* What you are asked to do
Could you copy out the material from the line with "PERMALINK (191, 80)" up to and including the line with "AGB (28, 422)", unchanged and with nothing else?

* Provided material

%%

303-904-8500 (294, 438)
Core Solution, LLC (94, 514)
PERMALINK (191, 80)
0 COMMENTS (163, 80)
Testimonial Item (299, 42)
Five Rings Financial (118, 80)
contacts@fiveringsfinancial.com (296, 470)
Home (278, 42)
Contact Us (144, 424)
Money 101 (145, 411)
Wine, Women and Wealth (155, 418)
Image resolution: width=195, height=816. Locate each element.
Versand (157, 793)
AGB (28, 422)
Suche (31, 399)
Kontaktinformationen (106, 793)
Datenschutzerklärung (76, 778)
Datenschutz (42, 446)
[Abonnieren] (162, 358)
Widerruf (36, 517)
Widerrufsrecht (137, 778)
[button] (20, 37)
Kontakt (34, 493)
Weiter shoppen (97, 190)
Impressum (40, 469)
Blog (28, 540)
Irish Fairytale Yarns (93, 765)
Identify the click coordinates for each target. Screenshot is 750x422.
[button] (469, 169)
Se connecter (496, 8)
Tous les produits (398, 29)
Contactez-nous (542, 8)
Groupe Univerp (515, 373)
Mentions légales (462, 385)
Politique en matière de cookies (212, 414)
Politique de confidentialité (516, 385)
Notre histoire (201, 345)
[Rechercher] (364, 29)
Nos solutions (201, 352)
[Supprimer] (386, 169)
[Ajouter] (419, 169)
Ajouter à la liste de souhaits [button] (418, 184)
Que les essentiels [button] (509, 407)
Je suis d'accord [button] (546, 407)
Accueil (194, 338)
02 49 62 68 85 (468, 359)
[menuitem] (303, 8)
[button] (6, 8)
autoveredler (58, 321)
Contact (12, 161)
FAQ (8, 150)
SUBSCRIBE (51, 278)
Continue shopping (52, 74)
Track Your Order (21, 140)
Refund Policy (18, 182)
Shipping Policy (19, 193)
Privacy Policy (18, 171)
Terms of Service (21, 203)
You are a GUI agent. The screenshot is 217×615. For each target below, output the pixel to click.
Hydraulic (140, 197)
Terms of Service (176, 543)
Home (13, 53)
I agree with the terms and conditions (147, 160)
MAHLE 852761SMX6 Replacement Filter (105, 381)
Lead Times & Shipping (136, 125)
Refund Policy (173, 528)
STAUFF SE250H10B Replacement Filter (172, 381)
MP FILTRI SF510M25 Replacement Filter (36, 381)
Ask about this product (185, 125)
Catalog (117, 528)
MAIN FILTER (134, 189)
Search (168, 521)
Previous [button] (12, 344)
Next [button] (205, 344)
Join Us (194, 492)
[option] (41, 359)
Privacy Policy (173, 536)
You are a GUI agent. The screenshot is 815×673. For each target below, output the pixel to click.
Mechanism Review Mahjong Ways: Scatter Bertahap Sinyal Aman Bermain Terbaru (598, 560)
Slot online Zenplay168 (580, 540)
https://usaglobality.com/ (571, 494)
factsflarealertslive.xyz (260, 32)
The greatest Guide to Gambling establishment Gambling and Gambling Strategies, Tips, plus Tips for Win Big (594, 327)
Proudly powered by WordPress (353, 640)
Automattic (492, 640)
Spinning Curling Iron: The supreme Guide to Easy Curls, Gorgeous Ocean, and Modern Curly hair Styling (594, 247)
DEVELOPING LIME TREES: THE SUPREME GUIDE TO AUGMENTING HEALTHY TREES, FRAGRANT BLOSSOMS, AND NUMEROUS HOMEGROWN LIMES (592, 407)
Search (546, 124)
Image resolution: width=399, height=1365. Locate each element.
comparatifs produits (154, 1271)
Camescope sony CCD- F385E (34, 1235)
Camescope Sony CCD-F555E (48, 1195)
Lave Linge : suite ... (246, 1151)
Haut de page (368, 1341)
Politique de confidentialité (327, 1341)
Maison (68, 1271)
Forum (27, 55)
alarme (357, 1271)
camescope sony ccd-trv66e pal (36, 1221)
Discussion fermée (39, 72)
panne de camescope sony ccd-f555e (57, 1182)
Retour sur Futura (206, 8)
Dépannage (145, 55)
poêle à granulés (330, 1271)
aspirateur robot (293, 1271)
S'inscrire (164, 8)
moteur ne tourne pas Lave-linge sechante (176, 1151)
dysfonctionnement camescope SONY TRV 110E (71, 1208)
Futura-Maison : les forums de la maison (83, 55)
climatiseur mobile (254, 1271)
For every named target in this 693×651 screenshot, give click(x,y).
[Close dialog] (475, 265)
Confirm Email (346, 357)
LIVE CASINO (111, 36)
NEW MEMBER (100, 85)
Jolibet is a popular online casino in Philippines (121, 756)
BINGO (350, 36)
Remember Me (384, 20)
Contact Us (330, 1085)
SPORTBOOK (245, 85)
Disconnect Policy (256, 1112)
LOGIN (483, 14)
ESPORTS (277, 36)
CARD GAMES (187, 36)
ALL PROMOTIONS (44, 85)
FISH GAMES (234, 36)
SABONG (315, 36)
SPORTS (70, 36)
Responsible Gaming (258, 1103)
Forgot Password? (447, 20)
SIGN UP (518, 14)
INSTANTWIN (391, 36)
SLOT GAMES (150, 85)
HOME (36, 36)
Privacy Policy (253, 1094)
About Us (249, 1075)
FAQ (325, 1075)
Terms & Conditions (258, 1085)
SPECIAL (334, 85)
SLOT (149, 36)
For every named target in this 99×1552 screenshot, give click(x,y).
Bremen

%%

* Answer to this exercise
PERMALINK (191, 80)
0 COMMENTS (163, 80)
Testimonial Item (299, 42)
Five Rings Financial (118, 80)
contacts@fiveringsfinancial.com (296, 470)
Home (278, 42)
Contact Us (144, 424)
Money 101 (145, 411)
Wine, Women and Wealth (155, 418)
Image resolution: width=195, height=816. Locate each element.
Versand (157, 793)
AGB (28, 422)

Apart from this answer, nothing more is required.